The K2 spacecraft is monitoring a series of fields along the ecliptic and so producing Kepler-quality photometry on some of the exoplanet systems previously discovered by WASP.

WASP-118b is an inflated hot-Jupiter planet (0.5 Jupiter masses but 1.4 Jupiter radii) on a 4-day orbit around a bright F-type star of V = 11. It was observed for 75 days in K2‘s Campaign 8. Teo Močnik et al have now analysed the data and see transits of the planet, as expected:

WASP-118 transits as observed with K2

The upper black curve is the raw data, while the lower red curve has been corrected for artefacts caused by drifts in K2‘s pointing. Nineteen transits are seen, recurring with the 4-day orbital period.

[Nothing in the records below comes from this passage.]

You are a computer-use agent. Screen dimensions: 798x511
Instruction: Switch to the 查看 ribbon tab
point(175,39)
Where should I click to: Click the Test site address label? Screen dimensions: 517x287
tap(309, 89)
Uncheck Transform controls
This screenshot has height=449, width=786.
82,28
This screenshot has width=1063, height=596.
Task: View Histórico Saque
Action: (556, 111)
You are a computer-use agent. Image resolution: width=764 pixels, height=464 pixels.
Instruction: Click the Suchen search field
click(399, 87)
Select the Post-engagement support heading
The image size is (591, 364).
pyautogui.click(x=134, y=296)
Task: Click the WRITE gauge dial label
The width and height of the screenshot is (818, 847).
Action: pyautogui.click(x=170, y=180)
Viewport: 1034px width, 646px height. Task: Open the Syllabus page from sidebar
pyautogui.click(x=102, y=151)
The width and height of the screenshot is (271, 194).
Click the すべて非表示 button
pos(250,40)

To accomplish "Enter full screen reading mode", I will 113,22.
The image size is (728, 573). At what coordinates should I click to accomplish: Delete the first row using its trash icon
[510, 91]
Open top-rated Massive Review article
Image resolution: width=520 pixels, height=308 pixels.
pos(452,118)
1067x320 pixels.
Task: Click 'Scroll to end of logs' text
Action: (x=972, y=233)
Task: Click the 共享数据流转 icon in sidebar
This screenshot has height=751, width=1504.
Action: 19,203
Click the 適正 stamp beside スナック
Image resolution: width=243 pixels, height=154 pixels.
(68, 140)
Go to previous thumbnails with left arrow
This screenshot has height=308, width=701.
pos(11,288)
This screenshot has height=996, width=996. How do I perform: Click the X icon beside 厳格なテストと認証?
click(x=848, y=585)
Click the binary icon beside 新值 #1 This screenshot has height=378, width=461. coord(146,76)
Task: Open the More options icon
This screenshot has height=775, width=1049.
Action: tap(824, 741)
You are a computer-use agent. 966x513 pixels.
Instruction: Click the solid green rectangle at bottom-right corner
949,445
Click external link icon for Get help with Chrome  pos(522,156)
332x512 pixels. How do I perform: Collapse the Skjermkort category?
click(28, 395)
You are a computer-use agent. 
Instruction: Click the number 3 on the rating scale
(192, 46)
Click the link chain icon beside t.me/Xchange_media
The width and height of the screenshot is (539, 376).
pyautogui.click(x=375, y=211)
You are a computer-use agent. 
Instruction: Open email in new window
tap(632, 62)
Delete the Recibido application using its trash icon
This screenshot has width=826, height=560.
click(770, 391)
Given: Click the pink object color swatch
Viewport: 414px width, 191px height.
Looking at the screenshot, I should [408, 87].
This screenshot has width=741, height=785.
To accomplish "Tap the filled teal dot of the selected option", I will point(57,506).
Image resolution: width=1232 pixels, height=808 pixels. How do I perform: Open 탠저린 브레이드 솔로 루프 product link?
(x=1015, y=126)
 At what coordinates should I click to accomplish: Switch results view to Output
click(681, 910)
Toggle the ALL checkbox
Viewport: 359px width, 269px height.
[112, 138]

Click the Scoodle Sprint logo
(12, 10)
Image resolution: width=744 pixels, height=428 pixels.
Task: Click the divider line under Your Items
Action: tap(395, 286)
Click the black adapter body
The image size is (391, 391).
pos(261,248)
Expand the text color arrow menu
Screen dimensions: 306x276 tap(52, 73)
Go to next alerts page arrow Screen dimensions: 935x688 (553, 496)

But Teo Močnik noticed that the out-of-transit photometry was not as flat as expected. After further investigation he deduced that the host star is pulsating:

WASP-118 is a pulsating star

The pulsations have a timescale of 1.9 days and a very low amplitude of 2 parts in 10 000, only discernable given a lightcurve with Kepler‘s photometric accuracy. Thus WASP-118 appears to be a γ-Doradus pulsator, possibly the first γ-Dor variable known to host a transiting exoplanet.